PaddlePaddle / PaddleOCR

Awesome multilingual OCR toolkits based on PaddlePaddle (practical ultra lightweight OCR system, support 80+ languages recognition, provide data annotation and synthesis tools, support training and deployment among server, mobile, embedded and IoT devices)
https://paddlepaddle.github.io/PaddleOCR/
Apache License 2.0
44.71k stars 7.86k forks source link

Cyrillic text recognition #13468

Closed KaraElan closed 1 week ago

KaraElan commented 4 months ago

As far as I understand, currently it is a bug of Cyrillic-based languages recognition.

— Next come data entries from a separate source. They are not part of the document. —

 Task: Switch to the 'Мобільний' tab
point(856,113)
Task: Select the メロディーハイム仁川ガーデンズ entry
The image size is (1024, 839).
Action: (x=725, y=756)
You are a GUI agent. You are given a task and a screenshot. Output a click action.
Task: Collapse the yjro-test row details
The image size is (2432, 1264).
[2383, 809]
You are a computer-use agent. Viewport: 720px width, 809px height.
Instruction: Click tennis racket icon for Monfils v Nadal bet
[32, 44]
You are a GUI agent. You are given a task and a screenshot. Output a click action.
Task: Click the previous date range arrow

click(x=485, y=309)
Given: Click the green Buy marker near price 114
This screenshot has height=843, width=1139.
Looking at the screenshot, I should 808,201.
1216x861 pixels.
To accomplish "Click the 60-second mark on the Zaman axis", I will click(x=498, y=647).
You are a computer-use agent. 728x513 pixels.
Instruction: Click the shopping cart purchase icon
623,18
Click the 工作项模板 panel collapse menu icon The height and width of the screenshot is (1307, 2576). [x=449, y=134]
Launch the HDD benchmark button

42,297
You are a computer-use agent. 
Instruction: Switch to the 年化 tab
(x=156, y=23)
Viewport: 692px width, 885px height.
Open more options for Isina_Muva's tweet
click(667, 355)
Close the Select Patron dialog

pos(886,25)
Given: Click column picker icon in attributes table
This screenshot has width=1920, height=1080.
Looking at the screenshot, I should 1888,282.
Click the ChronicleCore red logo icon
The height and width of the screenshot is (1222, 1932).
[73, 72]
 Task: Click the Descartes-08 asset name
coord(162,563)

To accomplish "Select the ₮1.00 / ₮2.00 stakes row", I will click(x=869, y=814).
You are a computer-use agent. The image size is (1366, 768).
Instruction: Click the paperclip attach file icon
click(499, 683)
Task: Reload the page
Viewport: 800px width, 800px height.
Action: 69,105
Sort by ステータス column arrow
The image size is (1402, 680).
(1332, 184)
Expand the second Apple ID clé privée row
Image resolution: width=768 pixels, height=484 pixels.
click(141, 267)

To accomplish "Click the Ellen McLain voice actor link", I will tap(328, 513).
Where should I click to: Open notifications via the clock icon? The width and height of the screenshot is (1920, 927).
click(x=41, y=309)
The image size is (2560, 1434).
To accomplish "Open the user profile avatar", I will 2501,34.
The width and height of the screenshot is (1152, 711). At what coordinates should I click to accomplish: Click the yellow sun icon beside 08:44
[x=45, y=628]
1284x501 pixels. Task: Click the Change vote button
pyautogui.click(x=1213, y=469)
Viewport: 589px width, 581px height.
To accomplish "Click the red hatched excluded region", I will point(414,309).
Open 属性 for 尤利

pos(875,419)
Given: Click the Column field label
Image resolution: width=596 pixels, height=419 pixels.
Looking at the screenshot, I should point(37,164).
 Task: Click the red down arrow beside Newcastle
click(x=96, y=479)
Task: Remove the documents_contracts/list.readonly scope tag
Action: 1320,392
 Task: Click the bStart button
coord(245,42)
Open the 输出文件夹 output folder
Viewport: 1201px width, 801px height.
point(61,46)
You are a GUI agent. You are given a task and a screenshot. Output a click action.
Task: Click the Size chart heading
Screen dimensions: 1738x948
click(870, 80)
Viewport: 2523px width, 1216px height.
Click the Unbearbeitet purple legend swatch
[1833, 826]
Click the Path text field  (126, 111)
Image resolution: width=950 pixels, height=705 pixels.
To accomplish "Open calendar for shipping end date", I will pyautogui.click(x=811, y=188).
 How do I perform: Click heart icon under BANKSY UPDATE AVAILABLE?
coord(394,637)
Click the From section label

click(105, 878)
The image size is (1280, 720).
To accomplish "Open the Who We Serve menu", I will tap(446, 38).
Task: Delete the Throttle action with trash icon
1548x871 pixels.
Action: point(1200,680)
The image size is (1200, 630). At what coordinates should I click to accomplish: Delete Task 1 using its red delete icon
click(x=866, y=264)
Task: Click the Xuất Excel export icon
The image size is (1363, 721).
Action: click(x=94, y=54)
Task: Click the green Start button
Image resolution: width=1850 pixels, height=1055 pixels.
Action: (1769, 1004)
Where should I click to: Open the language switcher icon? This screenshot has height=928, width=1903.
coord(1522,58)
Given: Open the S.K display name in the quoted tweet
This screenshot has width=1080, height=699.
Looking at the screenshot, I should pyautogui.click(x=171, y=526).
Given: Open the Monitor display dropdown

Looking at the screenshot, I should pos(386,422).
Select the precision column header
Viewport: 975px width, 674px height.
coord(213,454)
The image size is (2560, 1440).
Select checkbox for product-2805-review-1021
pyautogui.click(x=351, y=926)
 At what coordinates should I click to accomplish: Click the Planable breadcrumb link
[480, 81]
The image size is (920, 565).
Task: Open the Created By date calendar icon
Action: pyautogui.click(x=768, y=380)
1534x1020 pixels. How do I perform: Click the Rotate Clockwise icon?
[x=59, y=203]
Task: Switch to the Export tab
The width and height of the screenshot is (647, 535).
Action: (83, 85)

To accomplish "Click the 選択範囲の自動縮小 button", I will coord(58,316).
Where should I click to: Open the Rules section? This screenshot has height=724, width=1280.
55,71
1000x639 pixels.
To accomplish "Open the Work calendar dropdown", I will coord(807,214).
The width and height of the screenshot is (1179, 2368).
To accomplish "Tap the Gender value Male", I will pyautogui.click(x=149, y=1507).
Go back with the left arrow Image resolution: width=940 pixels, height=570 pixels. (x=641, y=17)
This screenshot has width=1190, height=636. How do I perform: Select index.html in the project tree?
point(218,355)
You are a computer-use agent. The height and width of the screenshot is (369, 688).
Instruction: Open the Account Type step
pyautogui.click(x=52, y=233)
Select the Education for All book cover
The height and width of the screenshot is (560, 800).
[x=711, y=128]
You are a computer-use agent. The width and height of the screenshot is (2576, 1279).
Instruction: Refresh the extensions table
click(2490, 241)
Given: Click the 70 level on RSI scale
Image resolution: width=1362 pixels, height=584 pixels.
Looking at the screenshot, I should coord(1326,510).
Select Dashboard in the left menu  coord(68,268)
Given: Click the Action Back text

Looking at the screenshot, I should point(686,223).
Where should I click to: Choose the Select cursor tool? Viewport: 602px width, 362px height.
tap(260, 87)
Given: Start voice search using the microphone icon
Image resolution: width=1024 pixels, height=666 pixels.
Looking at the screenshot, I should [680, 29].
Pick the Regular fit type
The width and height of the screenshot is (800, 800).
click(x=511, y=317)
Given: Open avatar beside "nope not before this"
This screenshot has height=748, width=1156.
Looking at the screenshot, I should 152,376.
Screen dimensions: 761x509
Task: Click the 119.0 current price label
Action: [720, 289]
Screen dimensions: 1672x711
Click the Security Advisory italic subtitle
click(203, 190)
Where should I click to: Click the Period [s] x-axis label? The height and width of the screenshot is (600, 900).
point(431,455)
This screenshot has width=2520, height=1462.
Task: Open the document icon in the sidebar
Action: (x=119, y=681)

Discussed in https://github.com/PaddlePaddle/PaddleOCR/discussions/13309

Originally posted by **KaraElan** July 8, 2024 Hello I am trying to recognize text written with Cyrillic alphabet (Russian, to be exact). Yet when I enable "rec""cyrillic" I still get Latin characters in the answer and, as far as I see, "dict_path": "./ppocr/utils/dict/cyrillic_dict.txt" includes Latin. It drastically decreases the recognition accuracy as Latin and Cyrillic alphabets contain many similarly looking characters. Is it possible to get an answer containing only Cyrillic characters automatically without retraining the model or doing some custom postprocessing?
UserWangZz commented 4 months ago

Latin letters are included because they still appear in some scenes. Regarding the problem you mentioned, maybe you need to regenerate a dictionary containing only cyrillic characters to retrain the model. Or delete the Latin letters in the recognition results (but this is not an effective method, I think)

github-actions[bot] commented 3 weeks ago

This issue is stale because it has been open for 90 days with no activity.

github-actions[bot] commented 1 week ago

This issue was closed because it has been inactive for 14 days since being marked as stale.